2026年2月7日土曜日

HELP 復讐島

予告編ではいかにもコメディ風で、パワハラ上司に復讐を!と言う雰囲気丸出しだったが…

実際見たあとの気分は少し複雑ではあった。

ブラッドリーに問題はかなりあるが、リンダにも問題がある。

この映画は平たく言って、サム・ライミ風、フェミニズム映画なのかもしれない。


リンダはバツイチであり、かつてDV旦那を亡くしている。彼女が手を離したので、旦那は死んでしまった。リンダは限界に来ていた。喧嘩した時の彼の暴力は凄まじく、彼女が口にできないようなことをされたと言う。

それでもリンダは辛抱強く、彼が変わるのを待ち続けた。それでもある日、限界が来てしまったのだ。 

そして今回のブラッドリーである。


ブラッドリーは前社長が亡くなったため、急遽交代で就任した若い新社長である。リンダよりおそらく年下であろう。イケメンだし若々しく、はつらつとして島で脱いでいた時もとても綺麗な肉体をしていた。だが、彼は自称モンスター。彼の家庭も問題があり、おそらく帝王学みたいなものを叩き込まれているため、下々の社員、特に女性社員に対しては蔑む力が強く、彼と同じような若くてピチピチの男性とノリノリで仕事をするのが好きなタイプだ。正直ホモソーシャルの類を感じた。

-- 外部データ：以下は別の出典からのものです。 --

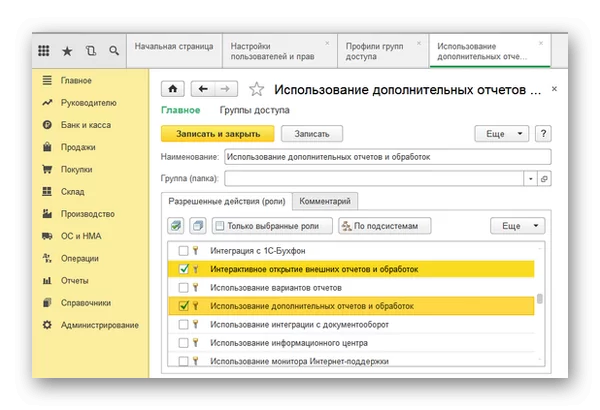Click 'Записать и закрыть' button
Screen dimensions: 600x410
tap(217, 133)
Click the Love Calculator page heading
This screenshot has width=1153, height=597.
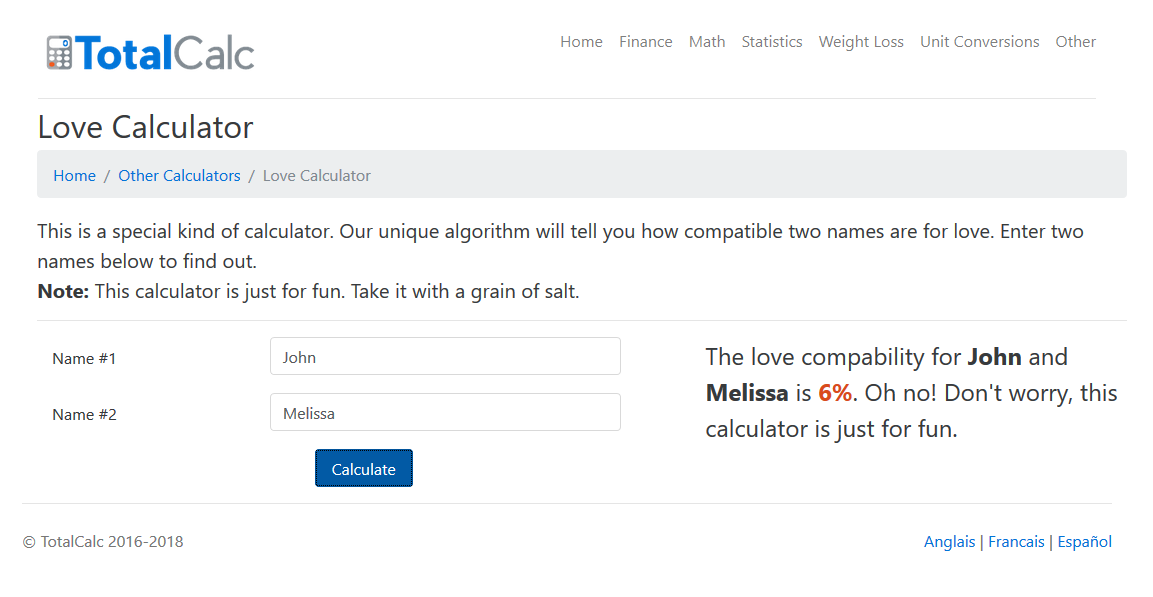pos(145,128)
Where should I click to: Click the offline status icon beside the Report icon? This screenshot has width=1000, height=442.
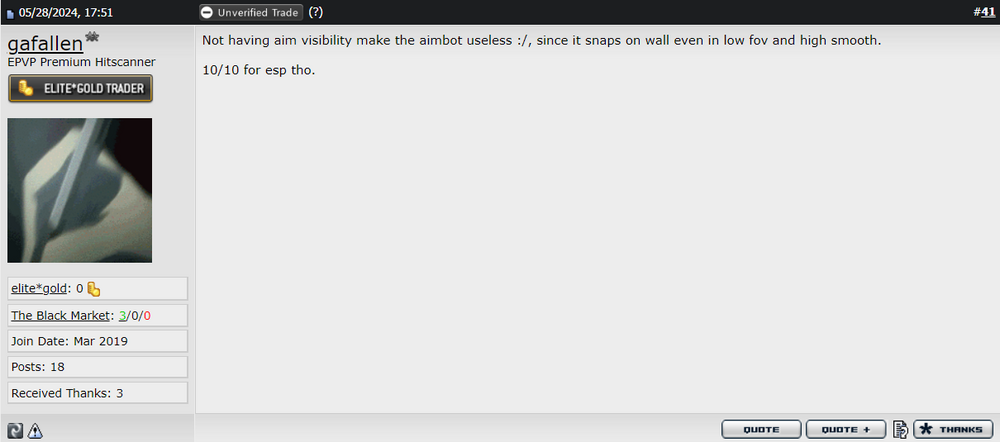tap(15, 431)
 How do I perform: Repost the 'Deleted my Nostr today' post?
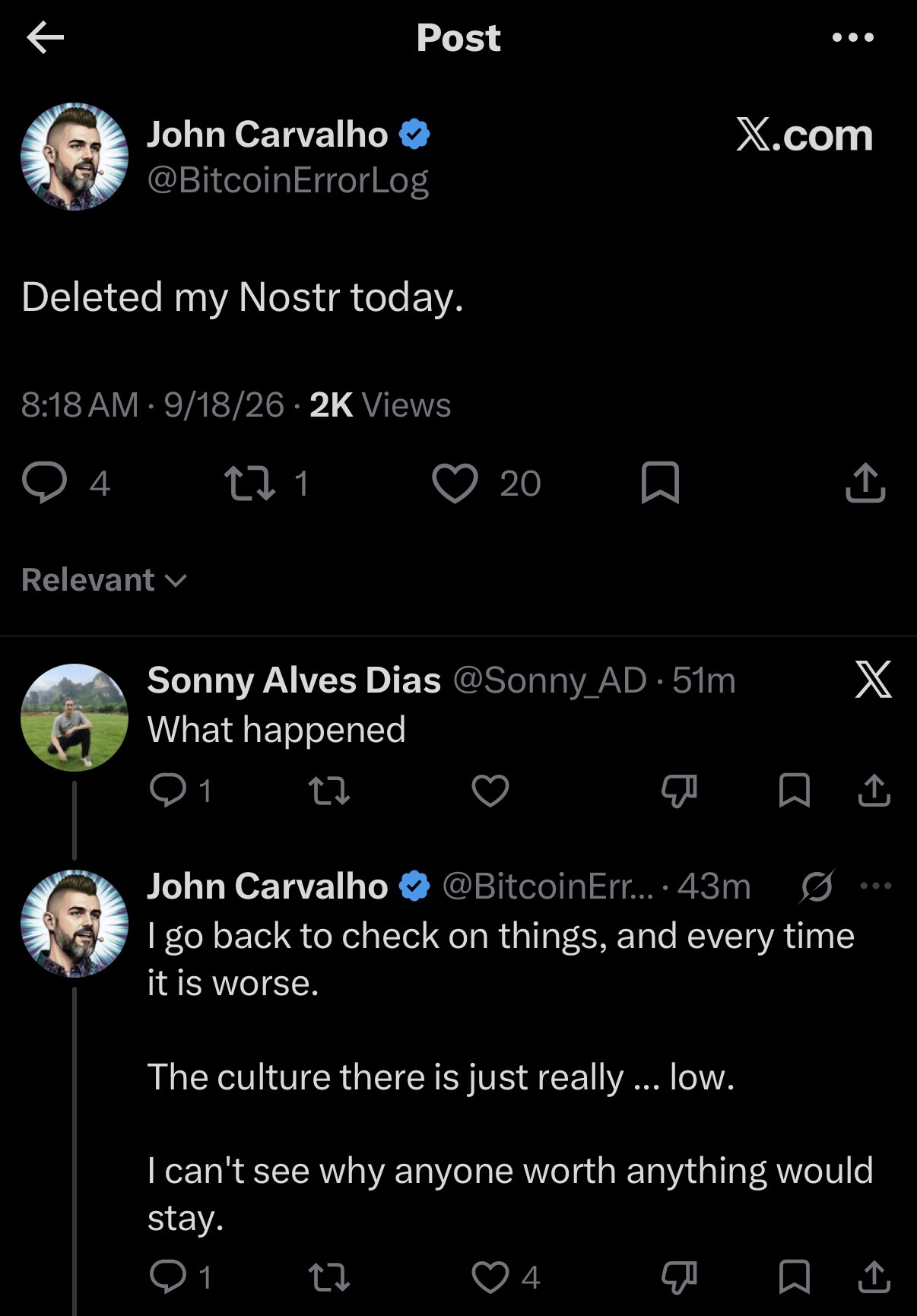[x=250, y=484]
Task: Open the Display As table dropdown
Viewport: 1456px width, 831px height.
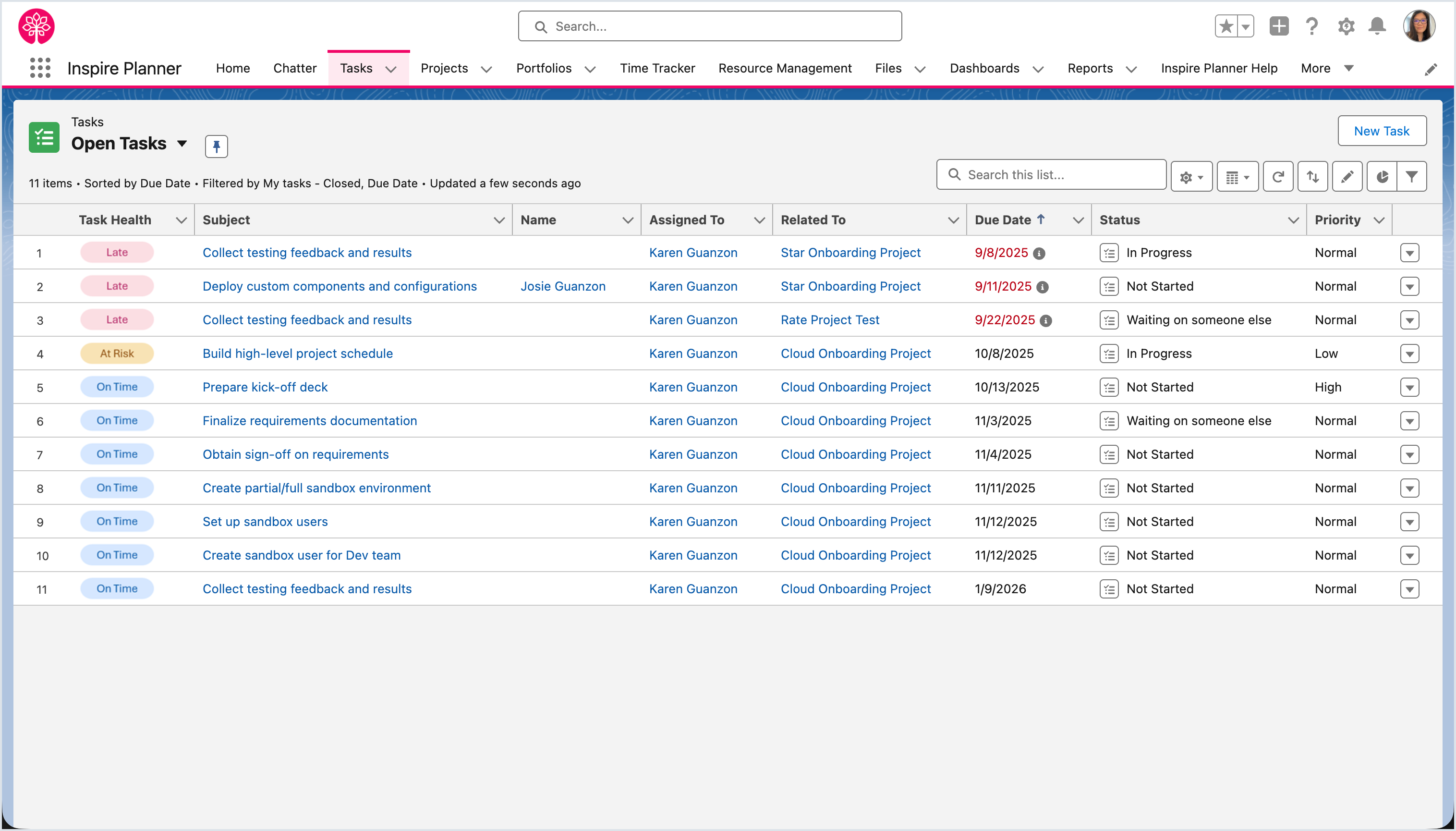Action: pyautogui.click(x=1237, y=177)
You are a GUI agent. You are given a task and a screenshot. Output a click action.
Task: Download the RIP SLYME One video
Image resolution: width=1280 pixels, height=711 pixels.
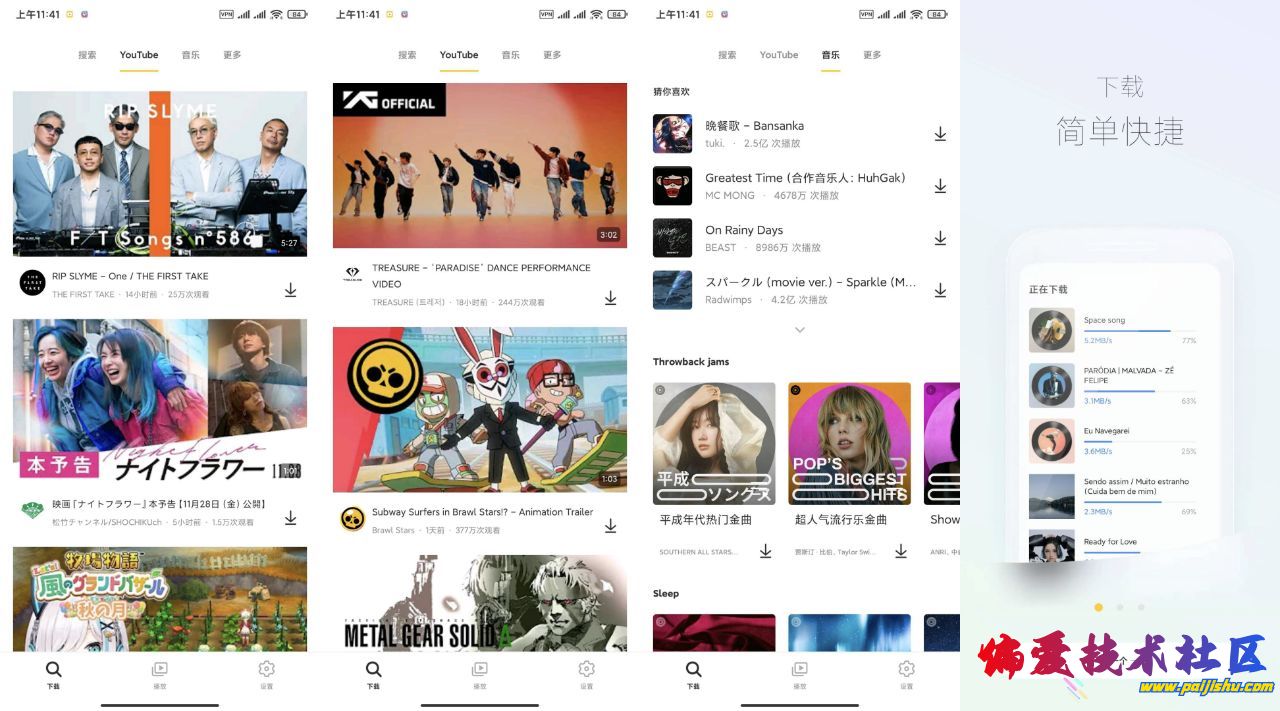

リンダはこの男と無人島に置き去りにされた時も、骨折して動けない彼の面倒を見た。また今回も、優しくしてしまった。「変わってくれるだろう」と信じて。元旦那との悲しい記憶を塗り替えるため、そう、まだ「男」という生き物に望みをかけていたのである。

だがブラッドリーはなかなか変われない。

そもそも相手が悪い。自称モンスターだし、おそらく代々経営者みたいな家系なのだろう。経営者はサディストやサイコパスが多いと聞く。多くの社員の生活を預かっているので、普通の神経だとやられてしまう。恨みも買いやすい。

リンダは強引にこのサイコパスを手懐けるため、わざとギリギリまで放置したり、包丁を見せびらかして片時も手を離さなかったりと用意周到である。ブラッドリーは何度か屈したようなそぶりを見せるし、元々頭の回転が良い男だ、用意した嘘のような謝罪や敬意の言葉も並べ立てるし、なんなら体まで売ろうとしてくる。


無人島でサイコパスと二人きり。女性が圧倒的に有利な状況の中、さまざまな可能性が考えられ、サム・ライミはほぼ全てを映画上に再現した。息を吐く間もないほど、そのさまざまな可能性が展開され、最後の方になかなかなどんでん返しがある。

リンダがブラッドリーを追い詰め、いかに今まで自分のサバイバルスキルをフル活用して二人を助けてきたか、ブラッドリーに言わせながら、涙を滲ませて振り返るシーンが切なかった。

今回も頑張った。男を愛で変えられると思っていた。だけど、今回も、男運が悪かった。こいつも、変わらない。

もう、期待などできない。


その一瞬の絶望は通過儀礼となり、女性は大きく飛躍する。誰かが変わるなど、期待してはいけない。男に愛されるなど期待してはいけない。自由に生きなさい。


サム・ライミが60代で出した結論だ。

無論、最近じゃあ無人島で恋愛ものってほんと少なくなりましたからね。一昔前なら間違いなく恋愛ものになっていたでしょう。このくらいが時代に合っているのかもしれません。

それにしても、過去に男を捨てて、アウトドア(サバイバル)が趣味、仕事に生きる中年女となるともう自分と被るところがありすぎて笑ってしまいます。